Awesome
CarbonNovo
CarbonNovo: Joint Design of Protein Structure and Sequence Using a Unified Energy-based Model. M. Ren, T. Zhu, H. Zhang. ICML 2024. https://proceedings.mlr.press/v235/ren24e.html
If you encounter any issues with the installation or would like to report a bug, please feel free to open an issue on GitHub at https://github.com/CarbonMatrixLab/carbonnovo/issues.
Installation
conda install pytorch torchvision torchaudio pytorch-cuda=11.8 -c pytorch -c nvidia
pip install -r requirements.txt
Model weights
- Download CarbonNovo model weights from https://carbonnovo.s3.amazonaws.com/params.tar, and place them in the ./params directory.

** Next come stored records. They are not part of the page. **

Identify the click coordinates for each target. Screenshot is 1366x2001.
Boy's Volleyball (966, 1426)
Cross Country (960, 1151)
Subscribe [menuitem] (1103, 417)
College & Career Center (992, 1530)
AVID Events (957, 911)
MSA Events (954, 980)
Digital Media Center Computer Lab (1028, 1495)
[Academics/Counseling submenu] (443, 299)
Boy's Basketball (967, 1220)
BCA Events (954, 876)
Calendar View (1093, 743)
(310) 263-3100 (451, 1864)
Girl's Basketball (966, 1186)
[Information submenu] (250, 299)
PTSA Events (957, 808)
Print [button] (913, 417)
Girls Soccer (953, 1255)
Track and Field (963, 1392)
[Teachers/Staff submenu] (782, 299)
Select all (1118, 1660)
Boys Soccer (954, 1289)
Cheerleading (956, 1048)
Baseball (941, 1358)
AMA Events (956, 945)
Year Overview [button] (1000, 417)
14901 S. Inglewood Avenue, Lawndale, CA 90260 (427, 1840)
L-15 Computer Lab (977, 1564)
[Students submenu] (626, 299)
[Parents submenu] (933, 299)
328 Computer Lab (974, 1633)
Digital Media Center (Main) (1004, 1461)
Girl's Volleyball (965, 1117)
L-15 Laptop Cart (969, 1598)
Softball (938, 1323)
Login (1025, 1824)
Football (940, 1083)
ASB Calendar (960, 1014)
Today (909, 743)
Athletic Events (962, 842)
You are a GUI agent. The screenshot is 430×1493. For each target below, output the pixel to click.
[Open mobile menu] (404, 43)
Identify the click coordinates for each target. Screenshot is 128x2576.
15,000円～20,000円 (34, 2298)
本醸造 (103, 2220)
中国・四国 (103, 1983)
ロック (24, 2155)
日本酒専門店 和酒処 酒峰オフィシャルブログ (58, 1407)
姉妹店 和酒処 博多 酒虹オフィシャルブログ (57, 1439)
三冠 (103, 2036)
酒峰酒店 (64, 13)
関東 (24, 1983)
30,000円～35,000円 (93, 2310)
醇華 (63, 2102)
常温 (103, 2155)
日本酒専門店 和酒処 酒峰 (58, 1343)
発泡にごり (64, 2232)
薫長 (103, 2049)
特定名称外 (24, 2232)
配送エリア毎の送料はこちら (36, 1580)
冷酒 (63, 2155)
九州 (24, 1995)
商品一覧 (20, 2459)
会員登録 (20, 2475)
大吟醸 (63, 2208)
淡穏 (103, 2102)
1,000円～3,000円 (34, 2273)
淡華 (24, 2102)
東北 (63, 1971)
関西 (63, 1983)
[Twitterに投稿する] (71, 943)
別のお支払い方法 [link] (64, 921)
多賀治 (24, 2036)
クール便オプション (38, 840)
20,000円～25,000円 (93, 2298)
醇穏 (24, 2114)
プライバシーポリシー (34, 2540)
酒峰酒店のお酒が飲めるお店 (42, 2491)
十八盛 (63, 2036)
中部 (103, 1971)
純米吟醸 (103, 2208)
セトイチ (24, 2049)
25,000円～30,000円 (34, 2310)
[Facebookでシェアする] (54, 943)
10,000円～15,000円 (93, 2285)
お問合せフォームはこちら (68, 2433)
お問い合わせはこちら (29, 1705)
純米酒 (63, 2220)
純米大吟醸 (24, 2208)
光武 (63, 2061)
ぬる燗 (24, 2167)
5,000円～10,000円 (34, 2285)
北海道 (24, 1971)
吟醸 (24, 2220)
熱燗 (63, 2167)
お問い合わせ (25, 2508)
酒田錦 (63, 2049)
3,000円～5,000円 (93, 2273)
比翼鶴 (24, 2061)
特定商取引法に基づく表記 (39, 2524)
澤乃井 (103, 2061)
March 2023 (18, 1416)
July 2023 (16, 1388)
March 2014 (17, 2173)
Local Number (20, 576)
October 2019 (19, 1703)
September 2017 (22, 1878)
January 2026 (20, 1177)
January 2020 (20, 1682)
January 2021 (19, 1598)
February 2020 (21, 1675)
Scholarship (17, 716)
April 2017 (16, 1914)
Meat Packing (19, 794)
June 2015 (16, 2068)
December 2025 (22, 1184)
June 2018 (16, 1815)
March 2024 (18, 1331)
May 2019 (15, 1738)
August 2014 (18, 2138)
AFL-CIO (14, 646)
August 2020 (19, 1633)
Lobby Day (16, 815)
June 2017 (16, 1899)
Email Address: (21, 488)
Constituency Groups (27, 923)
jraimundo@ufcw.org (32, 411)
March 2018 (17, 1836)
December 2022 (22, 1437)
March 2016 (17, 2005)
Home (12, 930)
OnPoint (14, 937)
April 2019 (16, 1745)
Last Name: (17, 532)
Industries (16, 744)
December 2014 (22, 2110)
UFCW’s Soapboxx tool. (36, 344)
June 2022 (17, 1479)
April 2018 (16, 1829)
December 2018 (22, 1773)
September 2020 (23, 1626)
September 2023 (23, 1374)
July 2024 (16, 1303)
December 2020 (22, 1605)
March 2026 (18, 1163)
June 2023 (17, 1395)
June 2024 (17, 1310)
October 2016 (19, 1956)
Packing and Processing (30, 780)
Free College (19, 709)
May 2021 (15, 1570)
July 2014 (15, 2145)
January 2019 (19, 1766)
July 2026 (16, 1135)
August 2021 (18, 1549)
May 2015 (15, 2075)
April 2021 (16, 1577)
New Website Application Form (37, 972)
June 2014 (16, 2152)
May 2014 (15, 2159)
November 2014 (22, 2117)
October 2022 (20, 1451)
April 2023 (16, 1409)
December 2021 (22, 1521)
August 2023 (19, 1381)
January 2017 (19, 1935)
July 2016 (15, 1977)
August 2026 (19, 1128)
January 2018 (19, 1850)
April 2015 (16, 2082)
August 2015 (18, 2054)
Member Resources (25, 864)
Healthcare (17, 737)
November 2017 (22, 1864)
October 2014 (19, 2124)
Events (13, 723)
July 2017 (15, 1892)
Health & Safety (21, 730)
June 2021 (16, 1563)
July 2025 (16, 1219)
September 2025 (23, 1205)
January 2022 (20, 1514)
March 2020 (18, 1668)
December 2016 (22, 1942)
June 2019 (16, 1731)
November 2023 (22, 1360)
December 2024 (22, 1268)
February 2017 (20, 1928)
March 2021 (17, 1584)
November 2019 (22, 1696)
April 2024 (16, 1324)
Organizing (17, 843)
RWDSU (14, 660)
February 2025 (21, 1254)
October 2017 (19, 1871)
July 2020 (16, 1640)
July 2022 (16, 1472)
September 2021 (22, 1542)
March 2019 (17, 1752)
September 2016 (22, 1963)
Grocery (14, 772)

- Download the ESM2 model weights from https://dl.fbaipublicfiles.com/fair-esm/models/esm2_t36_3B_UR50D.pt and https://dl.fbaipublicfiles.com/fair-esm/regression/esm2_t36_3B_UR50D-contact-regression.pt, and place them in the
./params
directory.
This is a simple, runnable version. We will improve the code and upload the full version shortly.
Usage
Example:
python predict.py sample_length=256 sample_number=4
Here, sample_length denotes the length of the proteins to be sampled, and sample_number denotes the number of samples. The sampled structures and sequences will be put in the directory./output.